A federal judge on Friday dismissed an Occupy Minneapolis lawsuit that claimed police had unfairly kicked protesters off the plazas at the Hennepin County Government Center in downtown Minneapolis.
The dismissal followed a mediated settlement among Hennepin County, the American Civil Liberties Union and Occupy Minneapolis, according to county officials.
The lawsuit had challenged county rules about the use of the public plaza, where the group had been demonstrating since October.

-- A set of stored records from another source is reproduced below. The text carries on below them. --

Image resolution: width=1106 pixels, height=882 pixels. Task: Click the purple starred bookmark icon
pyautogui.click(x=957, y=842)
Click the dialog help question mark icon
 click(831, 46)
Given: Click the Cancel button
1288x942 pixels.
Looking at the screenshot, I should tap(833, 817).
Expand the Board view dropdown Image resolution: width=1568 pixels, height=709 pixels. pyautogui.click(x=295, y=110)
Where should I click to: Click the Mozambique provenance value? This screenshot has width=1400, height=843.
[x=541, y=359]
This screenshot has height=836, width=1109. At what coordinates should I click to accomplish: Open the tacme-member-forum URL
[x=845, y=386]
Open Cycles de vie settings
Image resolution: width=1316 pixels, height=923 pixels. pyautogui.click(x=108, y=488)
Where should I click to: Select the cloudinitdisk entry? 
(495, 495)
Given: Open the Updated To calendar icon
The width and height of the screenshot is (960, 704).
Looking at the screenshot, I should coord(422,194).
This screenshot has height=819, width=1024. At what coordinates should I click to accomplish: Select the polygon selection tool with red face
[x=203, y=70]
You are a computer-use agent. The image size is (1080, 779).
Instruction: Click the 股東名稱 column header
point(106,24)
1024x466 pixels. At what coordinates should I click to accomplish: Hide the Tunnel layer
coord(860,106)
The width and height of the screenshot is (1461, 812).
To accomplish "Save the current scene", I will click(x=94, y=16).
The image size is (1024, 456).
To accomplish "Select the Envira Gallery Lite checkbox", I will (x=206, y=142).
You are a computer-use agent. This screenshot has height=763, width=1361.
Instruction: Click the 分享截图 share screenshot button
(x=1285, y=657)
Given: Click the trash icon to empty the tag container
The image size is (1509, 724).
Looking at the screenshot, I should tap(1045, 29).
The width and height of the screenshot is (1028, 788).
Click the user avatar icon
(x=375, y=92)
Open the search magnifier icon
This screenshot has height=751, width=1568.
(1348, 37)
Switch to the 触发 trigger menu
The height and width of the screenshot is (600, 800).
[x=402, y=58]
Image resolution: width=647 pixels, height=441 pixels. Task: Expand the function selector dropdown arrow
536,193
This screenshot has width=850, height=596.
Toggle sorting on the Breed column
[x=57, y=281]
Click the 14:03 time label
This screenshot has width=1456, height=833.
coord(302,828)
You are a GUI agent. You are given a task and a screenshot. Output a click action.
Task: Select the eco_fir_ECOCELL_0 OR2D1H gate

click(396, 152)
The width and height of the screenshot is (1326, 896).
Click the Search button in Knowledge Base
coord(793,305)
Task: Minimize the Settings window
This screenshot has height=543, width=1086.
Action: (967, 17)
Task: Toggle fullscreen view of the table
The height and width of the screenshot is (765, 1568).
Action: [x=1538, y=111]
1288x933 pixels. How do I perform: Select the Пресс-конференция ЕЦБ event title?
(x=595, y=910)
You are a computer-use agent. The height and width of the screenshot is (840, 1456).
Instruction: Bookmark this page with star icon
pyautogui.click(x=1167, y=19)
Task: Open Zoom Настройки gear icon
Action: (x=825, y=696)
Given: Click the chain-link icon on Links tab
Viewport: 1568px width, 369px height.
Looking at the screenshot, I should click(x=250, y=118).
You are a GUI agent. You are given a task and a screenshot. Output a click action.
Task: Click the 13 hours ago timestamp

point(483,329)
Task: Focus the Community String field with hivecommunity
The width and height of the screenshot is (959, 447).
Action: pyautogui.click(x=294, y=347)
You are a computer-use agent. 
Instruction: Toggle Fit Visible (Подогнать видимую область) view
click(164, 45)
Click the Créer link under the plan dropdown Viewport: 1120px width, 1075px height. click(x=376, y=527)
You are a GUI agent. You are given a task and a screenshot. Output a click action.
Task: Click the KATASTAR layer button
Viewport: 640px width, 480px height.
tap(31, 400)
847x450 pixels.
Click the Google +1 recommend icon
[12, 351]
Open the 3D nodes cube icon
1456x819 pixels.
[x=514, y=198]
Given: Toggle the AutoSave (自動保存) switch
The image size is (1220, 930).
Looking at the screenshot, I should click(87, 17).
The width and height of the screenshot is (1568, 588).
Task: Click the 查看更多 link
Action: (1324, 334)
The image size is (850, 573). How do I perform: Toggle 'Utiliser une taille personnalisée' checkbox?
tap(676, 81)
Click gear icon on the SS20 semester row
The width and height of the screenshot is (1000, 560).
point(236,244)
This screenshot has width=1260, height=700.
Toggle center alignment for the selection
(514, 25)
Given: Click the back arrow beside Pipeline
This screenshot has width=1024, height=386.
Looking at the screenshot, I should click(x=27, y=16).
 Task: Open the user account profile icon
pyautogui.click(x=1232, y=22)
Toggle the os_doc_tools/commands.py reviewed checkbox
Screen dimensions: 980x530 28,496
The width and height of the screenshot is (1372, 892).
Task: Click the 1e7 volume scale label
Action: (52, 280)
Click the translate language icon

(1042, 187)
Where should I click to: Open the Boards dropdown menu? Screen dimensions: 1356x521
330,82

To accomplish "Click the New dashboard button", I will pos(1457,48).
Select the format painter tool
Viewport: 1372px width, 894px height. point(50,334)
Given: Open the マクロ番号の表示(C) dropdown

The group had objected to a ban on tents, on storing personal property on the plaza and on camping and sleeping on county property.
"Hennepin County has struck a reasonable balance between the First Amendment rights of all citizens and our responsibility to maintain a safe, accessible public place," said Mike Opat, the Hennepin County Board chairman. "The county's policies are intact and will be enforced."
The settlement includes provisions that the county dismiss several trespassing notices protesters received and return their seized property, and that protesters not sleep on the plaza and only store their property in a bike locker, according to a draft of the settlement published on the Occupy MN website.
A petition was being circulated Friday night by an Occupy Minneapolis protester demanding that the organization's name be removed from the lawsuit retroactively because, he claimed, the ACLU didn't involve Occupy Minneapolis members in the settlement.